FIG. 3 is a block diagram of a decoder for the first level code showing how a multiple error detection signal can be generated; and,

FIG. 4 is a schematic diagram of a 3-level error correction system in accordance with the present invention.

Referring now to FIG. 1, the layout of a typical array wafer 10 contains plurality of arrays 12 divided into two independent sections by a central segment 14 containing wiring and circuitry to address the arrays 12. This typical layout of the arrays on the chip is not important to the present invention. It is merely illustrative of the type of arrangement of high density packaging that can be used in combination with the present invention. What is of more immediate concern is the functional arrangement of the memory using this packaging.

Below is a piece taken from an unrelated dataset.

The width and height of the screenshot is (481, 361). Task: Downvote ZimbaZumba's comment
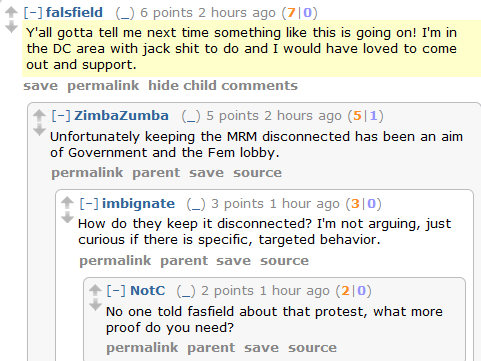tap(39, 130)
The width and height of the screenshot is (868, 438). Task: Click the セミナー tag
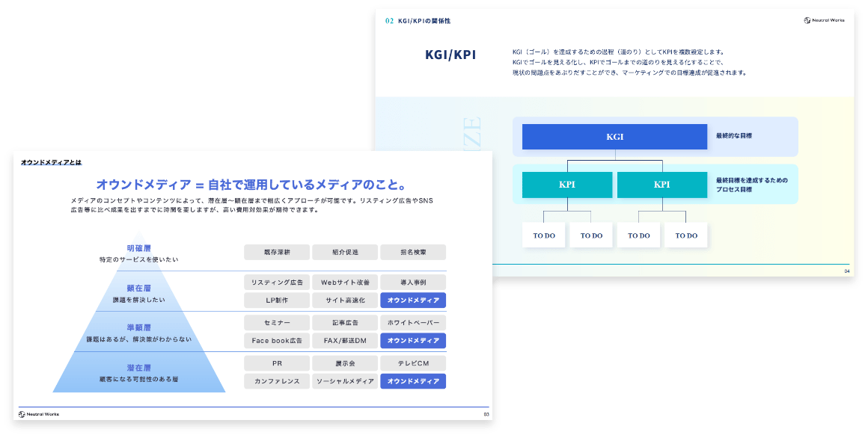coord(277,323)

This functional arrangement is shown in FIG. 2. As shown, the stack of wafers 10 is divided functionally into a plurality of basic storage modules or blocks 16 of a memory. Each block 16 is made up of sixteen data words 18 containing 16 bytes 20 of data each. Each four words of any block 16a is contained on one of the wafers in the wafer stack with half the bytes 20 in any word 18a being in one array 12c so that a block is made up of thirty-two arrays divided equally between four wafers 10. Of course the wafers 10 contain other arrays 12 that make up words in other blocks 16 of the memory and there are other wafers 10 in the wafer stack also being used to make up words in blocks 16 of the memory.

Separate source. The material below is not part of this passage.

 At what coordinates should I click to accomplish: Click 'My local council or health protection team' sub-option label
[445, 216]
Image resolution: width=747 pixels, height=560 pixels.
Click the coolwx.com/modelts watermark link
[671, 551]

Each one of the sixteen words 18 of the memory is protected by a single error correction, multiple error detection SEC-MED code which adds sixteen bits 22 to the length of the code word 18. The selected SEC-MED code is basically a double error correcting code of Hamming distance 5 (see article by A. M. Patel, M. Y. Hsiao entitled "An Adaptive Error Correction Scheme for Computer Memory System" that appeared in the 1972 proceedings of the Fall Joint Computer Conference. In the present invention the decoding scheme for this code is designed to correct only single errors and the extra capability of the code is used for multiple error detection.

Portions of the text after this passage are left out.